Signs and symptoms of severe pump failure/cardiogenic shock generally occur with large infarcts (> 40% of the left ventricle involved). Cardiogenic shock indicates a poor prognosis (70% mortality) and accounts for 2/3 of hospital deaths.

23
Q

Define myocarditis and list some common etiologic agents.

A

Myocarditis is characterized by inflammation and the consequent degeneration and necrosis of myocardial fibers. The most common causes in North America are viruses, especially enteroviruses such as coxsackie, echo, and influenza.

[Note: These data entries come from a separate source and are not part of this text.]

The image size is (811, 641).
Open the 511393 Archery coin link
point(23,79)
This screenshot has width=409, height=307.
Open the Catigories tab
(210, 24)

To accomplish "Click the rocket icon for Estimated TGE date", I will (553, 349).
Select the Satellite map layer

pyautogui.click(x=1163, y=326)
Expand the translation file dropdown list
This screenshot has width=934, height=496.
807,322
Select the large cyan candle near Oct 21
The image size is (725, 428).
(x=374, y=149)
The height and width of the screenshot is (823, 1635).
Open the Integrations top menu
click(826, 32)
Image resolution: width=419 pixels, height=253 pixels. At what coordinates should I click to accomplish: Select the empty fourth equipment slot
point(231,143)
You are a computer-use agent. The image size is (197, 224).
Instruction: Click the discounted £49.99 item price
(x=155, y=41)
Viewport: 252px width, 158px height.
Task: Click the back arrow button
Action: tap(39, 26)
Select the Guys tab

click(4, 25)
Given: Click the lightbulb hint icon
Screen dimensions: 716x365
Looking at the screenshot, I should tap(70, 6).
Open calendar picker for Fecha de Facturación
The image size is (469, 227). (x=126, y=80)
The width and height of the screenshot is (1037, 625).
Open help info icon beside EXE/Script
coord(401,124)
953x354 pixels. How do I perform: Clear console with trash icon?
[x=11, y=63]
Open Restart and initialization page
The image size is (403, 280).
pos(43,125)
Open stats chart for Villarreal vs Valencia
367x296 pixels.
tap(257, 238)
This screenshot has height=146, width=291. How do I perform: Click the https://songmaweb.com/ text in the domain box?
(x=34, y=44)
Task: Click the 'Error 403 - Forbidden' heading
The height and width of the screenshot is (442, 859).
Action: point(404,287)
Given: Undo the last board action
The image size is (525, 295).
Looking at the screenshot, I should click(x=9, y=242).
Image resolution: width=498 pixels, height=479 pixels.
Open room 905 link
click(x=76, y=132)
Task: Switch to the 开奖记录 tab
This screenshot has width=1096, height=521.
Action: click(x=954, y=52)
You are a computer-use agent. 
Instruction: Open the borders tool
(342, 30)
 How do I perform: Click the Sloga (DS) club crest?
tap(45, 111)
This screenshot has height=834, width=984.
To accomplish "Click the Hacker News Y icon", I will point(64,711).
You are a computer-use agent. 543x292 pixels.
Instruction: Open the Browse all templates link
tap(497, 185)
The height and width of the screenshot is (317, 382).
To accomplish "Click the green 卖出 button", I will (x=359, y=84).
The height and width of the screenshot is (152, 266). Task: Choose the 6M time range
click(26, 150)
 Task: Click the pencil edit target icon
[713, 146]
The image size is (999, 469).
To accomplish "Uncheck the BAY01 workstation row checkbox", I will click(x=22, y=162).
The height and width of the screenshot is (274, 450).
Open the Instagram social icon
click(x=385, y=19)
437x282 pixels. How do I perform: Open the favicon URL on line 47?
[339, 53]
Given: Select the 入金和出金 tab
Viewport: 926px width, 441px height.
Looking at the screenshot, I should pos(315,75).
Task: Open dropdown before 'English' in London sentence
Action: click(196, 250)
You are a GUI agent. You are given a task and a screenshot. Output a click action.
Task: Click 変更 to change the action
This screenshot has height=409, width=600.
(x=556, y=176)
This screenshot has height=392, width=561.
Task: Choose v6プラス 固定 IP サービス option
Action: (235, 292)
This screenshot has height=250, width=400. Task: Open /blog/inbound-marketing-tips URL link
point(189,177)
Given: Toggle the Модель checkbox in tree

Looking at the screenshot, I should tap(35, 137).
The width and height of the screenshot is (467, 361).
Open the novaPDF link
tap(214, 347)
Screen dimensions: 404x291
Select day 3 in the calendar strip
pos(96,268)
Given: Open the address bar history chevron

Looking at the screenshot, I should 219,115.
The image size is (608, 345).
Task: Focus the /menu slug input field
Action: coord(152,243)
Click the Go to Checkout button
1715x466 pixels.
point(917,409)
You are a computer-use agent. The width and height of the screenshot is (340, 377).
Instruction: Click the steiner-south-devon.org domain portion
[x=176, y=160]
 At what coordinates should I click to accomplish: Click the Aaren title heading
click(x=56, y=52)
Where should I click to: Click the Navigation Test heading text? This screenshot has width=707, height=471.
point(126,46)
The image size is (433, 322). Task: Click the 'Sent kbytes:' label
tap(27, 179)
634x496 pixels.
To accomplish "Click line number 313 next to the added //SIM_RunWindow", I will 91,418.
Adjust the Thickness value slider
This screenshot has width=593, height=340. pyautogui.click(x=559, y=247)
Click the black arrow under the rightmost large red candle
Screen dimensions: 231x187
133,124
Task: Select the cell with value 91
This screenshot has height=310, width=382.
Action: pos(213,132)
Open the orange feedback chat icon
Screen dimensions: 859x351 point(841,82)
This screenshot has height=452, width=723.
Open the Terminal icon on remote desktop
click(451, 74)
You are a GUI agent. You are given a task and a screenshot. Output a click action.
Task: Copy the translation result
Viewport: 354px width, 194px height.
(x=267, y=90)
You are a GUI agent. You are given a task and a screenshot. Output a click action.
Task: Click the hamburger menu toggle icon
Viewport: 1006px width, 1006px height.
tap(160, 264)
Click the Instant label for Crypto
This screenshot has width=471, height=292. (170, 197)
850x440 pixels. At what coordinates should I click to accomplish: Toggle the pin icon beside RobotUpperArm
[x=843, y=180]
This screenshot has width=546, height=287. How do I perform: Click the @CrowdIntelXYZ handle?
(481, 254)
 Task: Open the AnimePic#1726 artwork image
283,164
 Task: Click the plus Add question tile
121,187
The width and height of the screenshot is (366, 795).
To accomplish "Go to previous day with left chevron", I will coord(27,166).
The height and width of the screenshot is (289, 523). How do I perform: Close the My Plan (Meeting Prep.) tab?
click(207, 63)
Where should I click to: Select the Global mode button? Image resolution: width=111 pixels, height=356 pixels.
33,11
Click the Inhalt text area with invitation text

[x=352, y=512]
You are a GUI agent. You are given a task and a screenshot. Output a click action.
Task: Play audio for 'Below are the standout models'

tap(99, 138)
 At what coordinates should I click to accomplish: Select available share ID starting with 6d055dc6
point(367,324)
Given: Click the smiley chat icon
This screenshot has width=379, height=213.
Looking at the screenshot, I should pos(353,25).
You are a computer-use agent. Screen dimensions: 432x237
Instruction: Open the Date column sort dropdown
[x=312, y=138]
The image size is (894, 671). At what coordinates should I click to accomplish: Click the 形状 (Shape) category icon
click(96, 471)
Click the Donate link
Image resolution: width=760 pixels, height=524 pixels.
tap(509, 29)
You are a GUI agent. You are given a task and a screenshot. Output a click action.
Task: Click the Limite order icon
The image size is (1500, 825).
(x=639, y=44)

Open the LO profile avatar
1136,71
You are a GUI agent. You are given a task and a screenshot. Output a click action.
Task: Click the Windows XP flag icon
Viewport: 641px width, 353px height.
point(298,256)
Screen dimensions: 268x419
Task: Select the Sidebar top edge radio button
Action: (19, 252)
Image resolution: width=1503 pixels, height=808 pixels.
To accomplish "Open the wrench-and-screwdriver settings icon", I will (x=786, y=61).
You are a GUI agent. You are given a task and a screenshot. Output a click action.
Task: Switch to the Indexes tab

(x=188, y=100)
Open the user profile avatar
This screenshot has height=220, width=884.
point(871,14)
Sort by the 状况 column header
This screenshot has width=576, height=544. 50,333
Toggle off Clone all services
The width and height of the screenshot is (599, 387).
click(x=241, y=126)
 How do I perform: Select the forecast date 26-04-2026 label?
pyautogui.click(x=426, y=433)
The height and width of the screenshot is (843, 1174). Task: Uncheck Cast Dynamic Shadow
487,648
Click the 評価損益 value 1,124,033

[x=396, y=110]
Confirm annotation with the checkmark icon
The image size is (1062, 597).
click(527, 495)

The most important cause in South America is Chagas disease. In addition, myocarditis can also be caused by immune-mediated reactions (eg, rheumatic fever, drug hypersensitivities) or unknown causes (eg, giant cell myocarditis).

24
Q

The aortic wall in most cases of aortic dissection is weakened by ___________.

A

cystic medial necrosis

25
Q

Hypertension-associated acute CNS hemorrhage often begin where?

A

in the deep grey matter of the cerebral hemispheres (putamen, thalamus), in the pontine tegmentum, or cerebellar hemispheres.

26
Q

What is the clinical evidence for aortic dissection?

A

The clinical evidence for aortic dissection includes the presenting symptom of sharp, severe, tearing chest pain. Uneven pulses and a widened mediastinum are also an important clue. The left pleural effusion is probably blood in the pleural space.

27
Q

Ventricular wall aneurysms may also cause ___________ and ___________

A

congestive heart failure and dangerous arrhythmias.